For many Bay Area artists, art and activism are intertwined. So it is for ODC “Pilot 66” artist Sheena Johnson who presents DreamBoundFree this coming weekend as part of San Francisco Trolley Dances, the annual festival of site-specific dance. In a conversation over the phone a week ago, Johnson referred to herself as “an artist activist,” who is particularly interested in the notions of freedom and change. For San Francisco Trolley Dances, Johnson is creating a piece in response to the space where the work is unfolding, in front of a mural that celebrates African American female freedom fighters. The piece explores the question of freedom with the Black Lives Matter movement as a backdrop and was built on the “hands up, don’t shoot” imagery as a choreographic point of departure.

One of the featured women on the mural is singer and activist Nina Simone, and Johnson mentioned Simone’s impact on her reflections: “When asked about what she thought about the Civil Rights Movement, Nina Simone answered: ‘What Civil Rights Movement?’ and went on talking about the murder of civil rights activists. This has really stayed with me, especially when looking at Black Lives Matter and the continual fight for freedom in America. There is still so much work to be done.”

The title of Johnson’s piece is inspired both from the mural and Martin Luther King’s work, in particular his iconic “I have a dream” speech. “I was interested in the following question,” Johnson explained. “What are the ties that bind us? How do we communicate across differences? Martin Luther King said: ‘Injustice anywhere is a threat to justice everywhere. We are caught in an inescapable network of mutuality, we are bound together in a single garment of destiny. Whatever affects one directly, affects all indirectly.’ Our destiny as Americans and human beings requires us all to be involved in that conversation. What futures are possible for us in this land? What does freedom feel, taste, sound like?” For Johnson, art serves the purpose of addressing fundamental questions to bring change.
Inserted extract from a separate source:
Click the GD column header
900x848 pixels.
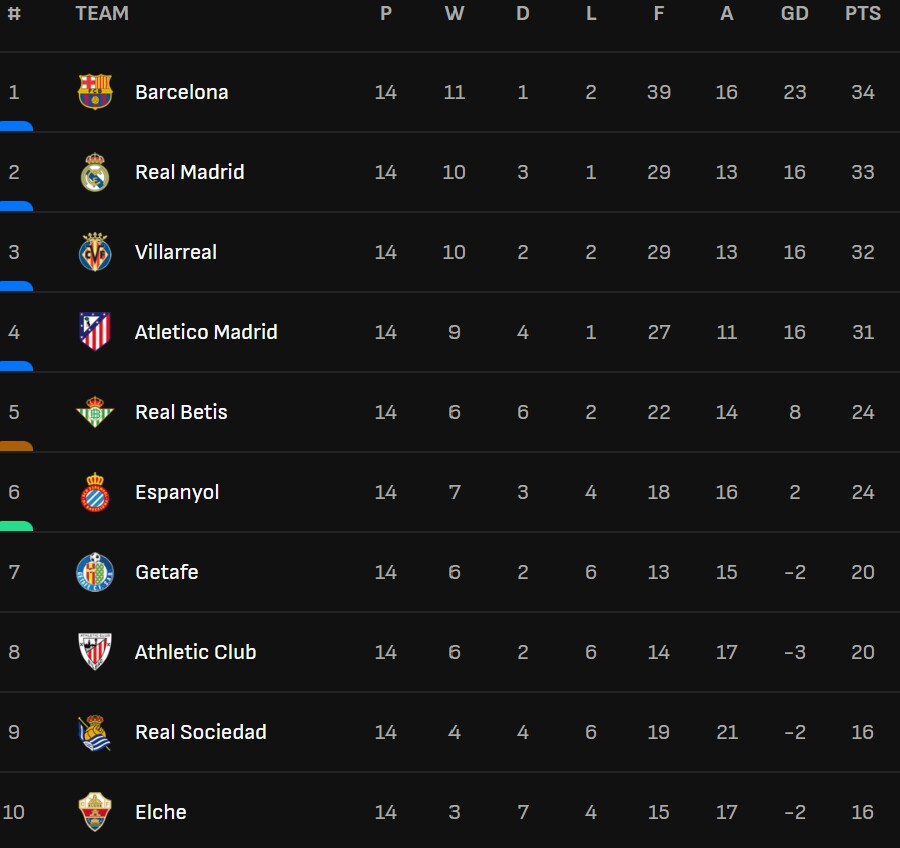[794, 14]
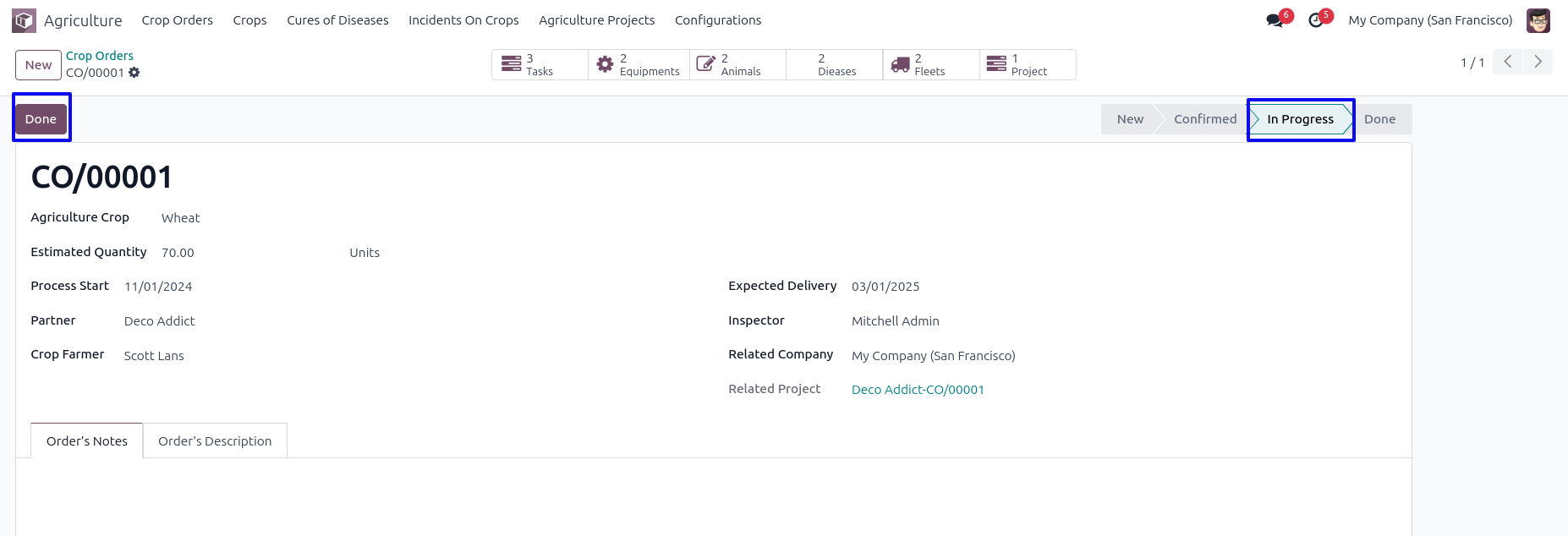
Task: Switch to Order's Description tab
Action: [215, 441]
Some of Johnson’s concerns echo the issues debated during a panel discussion on art as activism that was organized by ODC as part of the NewCo Festival across the Bay Area and moderated by filmmaker and producer Michelle Hansen last week. Do artists whose work carries on a political message necessarily view themselves as activists? Why dance as a platform for activism? What are artists’ expectations in terms of how audiences receive their work? These are some of the questions that were posed to the panel, which comprised Minneapolis-based choreographer Rosy Simas and Bay Area dance makers Brenda Way and Nicole Klaymoon.

Nicole Klaymoon's Embodiment Project Photo by James Knox

Nicole Klaymoon’s
Embodiment Project
Photo by James Knox

The presentation referred to works in which the three artists addressed issues such as racial profiling, censorship, and forced displacement. Thematically close to Jonhson’s upcoming piece, Nicole Klaymoon’s Chalk Outlines (2015) interweaves dance, poetry, live song, and documentary theater in response to the Black Lives Matter movement.  Way evoked the making of The Invention of Wings (2015), the proscenium staging of Speaking Volume, a site-specific work ODC/Dance performed in 2014 for the opening of an installation by Chinese dissident artist Ai Weiwei on Alcatraz Island. Simas introduced We Wait In The Darkness (2014) a dance that tells part of Seneca history through the personal narrative of her grandmother.
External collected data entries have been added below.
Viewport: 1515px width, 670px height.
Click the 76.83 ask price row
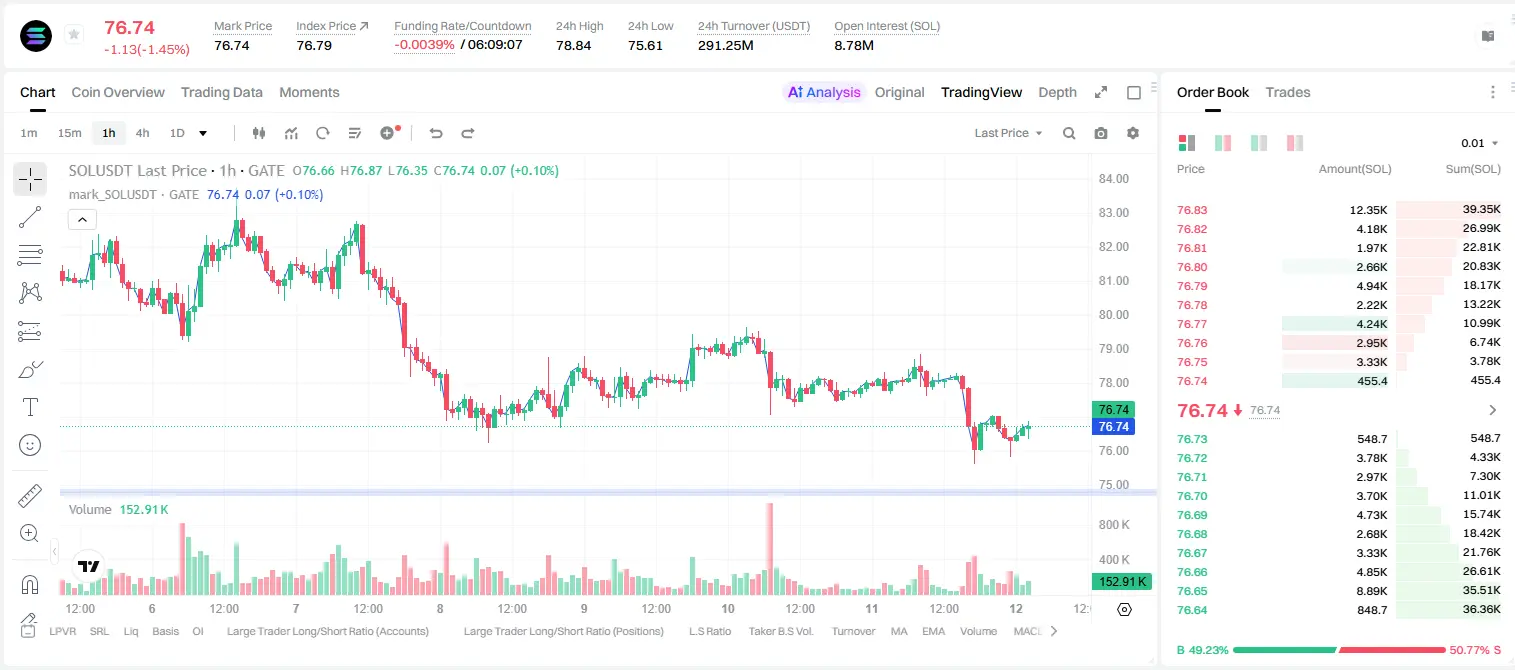click(x=1339, y=210)
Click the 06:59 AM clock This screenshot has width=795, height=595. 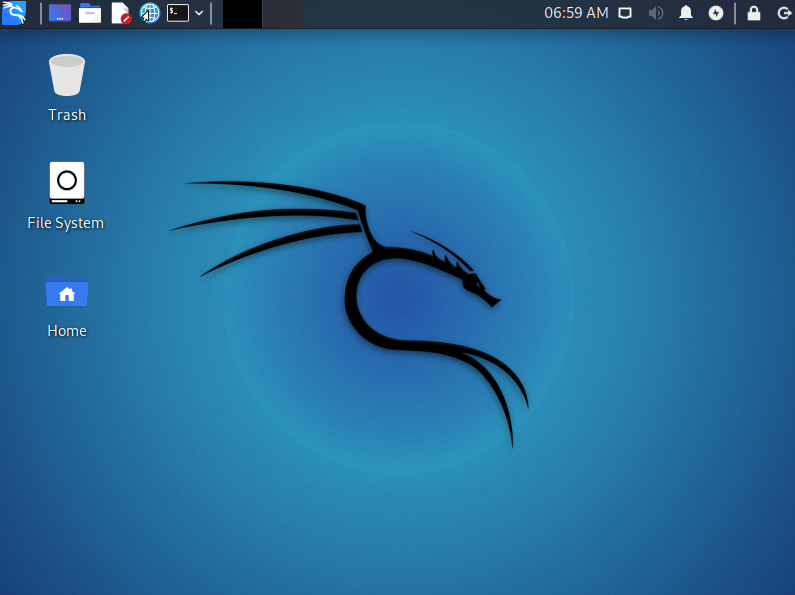pyautogui.click(x=575, y=13)
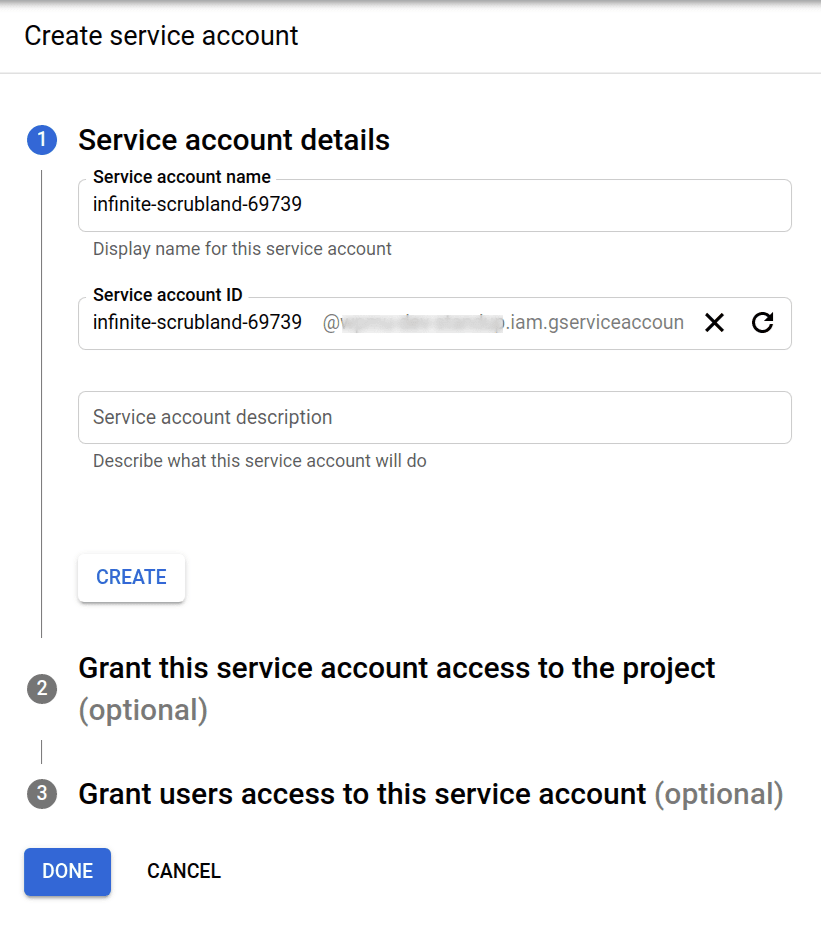This screenshot has height=926, width=821.
Task: Expand 'Grant users access to this service account'
Action: tap(431, 794)
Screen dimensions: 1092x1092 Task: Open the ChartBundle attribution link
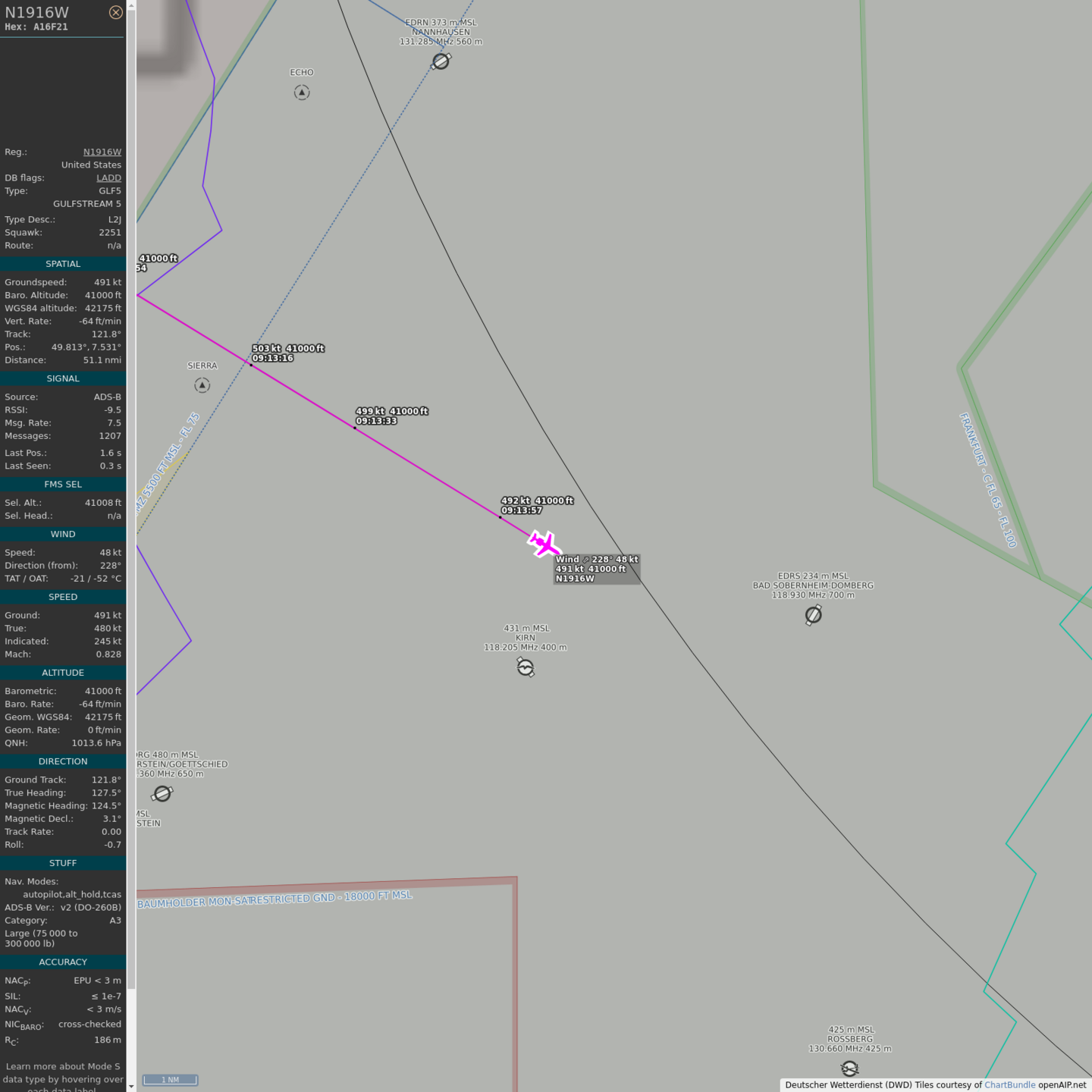coord(1009,1084)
The three panelists shared some determining facts in their personal history. Simas remembered being “one of two people of color” in college. Soon after, she started a company for women who were Native or of color, before creating her current Rosy Simas Danse. Way explained how she had been influenced by the women’s movement of the 1960s in New York City, and how the images of fragile female figures that permeated the ballet world she trained in conflicted with her reality.
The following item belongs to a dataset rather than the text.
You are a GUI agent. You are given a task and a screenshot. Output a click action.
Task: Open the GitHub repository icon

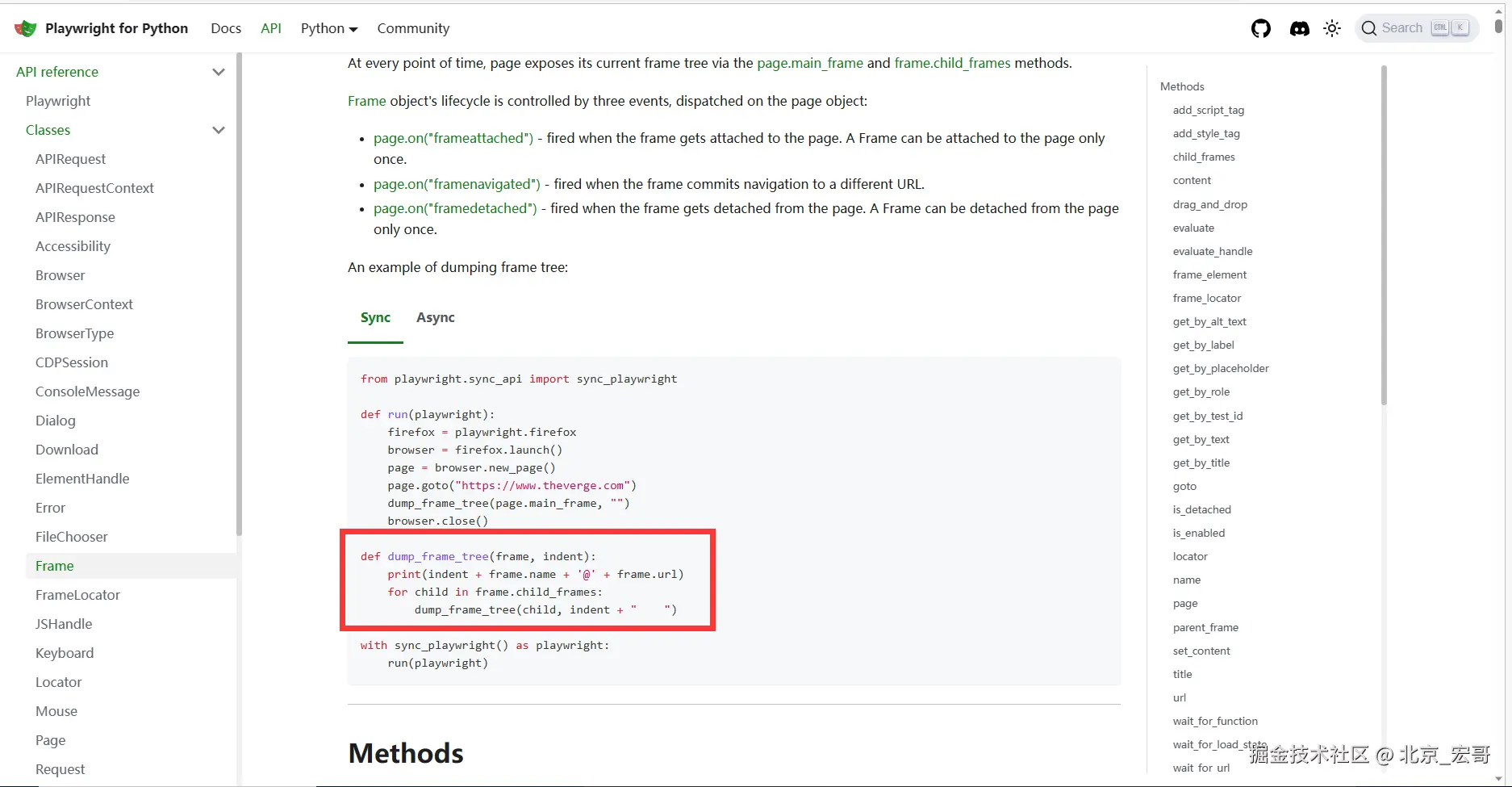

Rosy Simas in "We Wait In The Darkness"

Rosy Simas in
“We Wait In The Darkness”

Simas explained that activism is not her preoccupation when she makes work. “I make dance because this is what I do. I feel strongly that being a brown body on a stage historically reserved for white performers is an act of activism. The subject matter is something I’m interested in and mostly personal. The activism becomes secondary… It’s important for me not to be commodified as a Native person. But who I am, how I grew up, who I am in my family, my tribe, my clan, make my work in the realm of activism.”

Klaymoon also debated how much of the term activism can be applied to what she does. “I don’t know if activism is something quantifiable and something that I’m doing.” But questioned about why she uses dance as a platform, she replied that she is “interested in mapping grief in the body and [unearthing] the stories that have been repressed. I’m fascinated with how dance, coupled with text, can convey subtext or activate text.”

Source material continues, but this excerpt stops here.